→ Activity
Quote only the lines that start at the line with "Given: Select the Лонгслив category label" and run to the end of the entries; omit the pictures.

===== Source material

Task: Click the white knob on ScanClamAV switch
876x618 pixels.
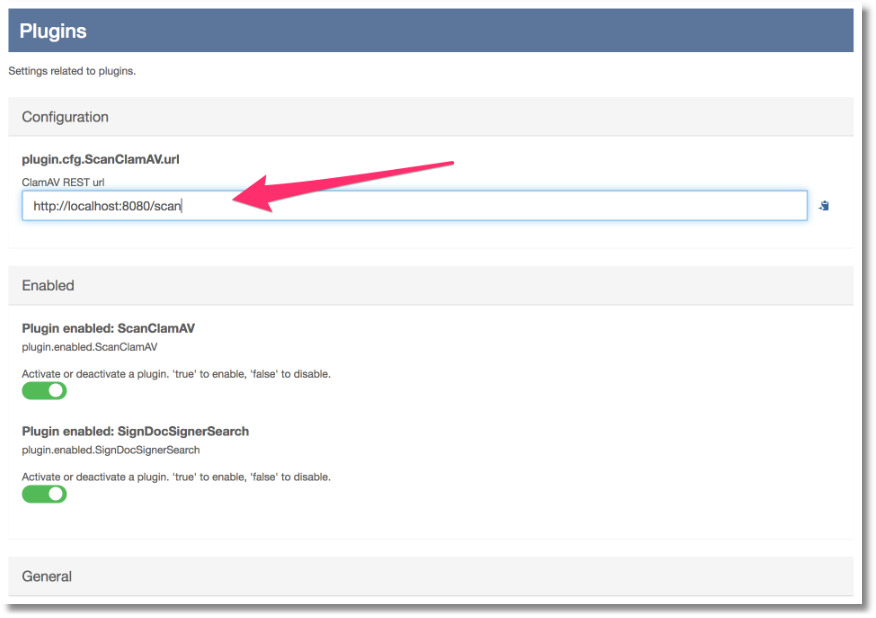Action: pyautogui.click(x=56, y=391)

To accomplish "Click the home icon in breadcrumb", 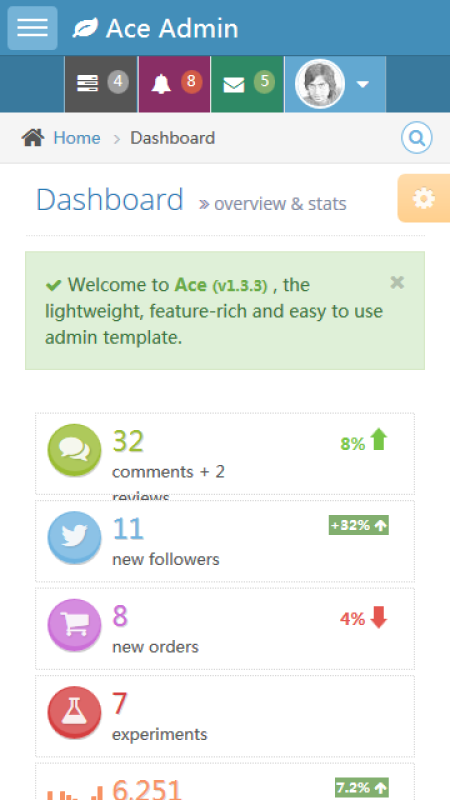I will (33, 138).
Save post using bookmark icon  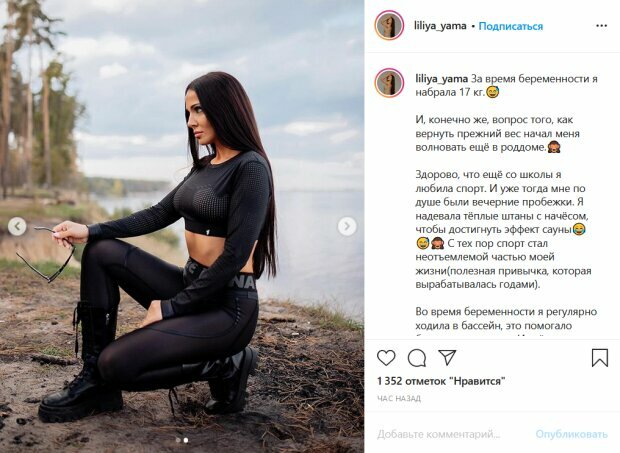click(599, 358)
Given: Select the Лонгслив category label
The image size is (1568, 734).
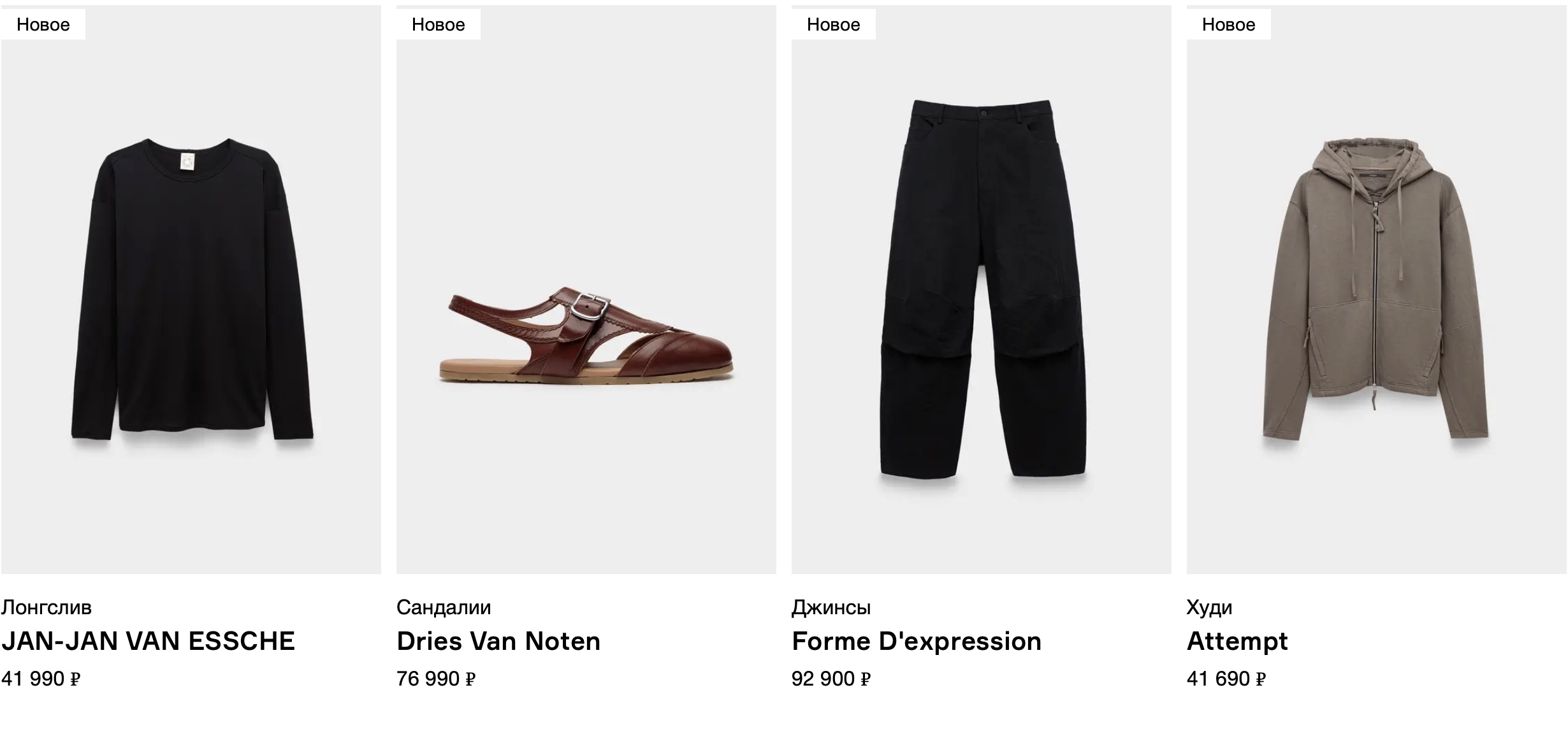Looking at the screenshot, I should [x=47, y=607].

==========

→ Answer to this exercise
Given: Select the Лонгслив category label
The image size is (1568, 734).
Looking at the screenshot, I should [x=47, y=607].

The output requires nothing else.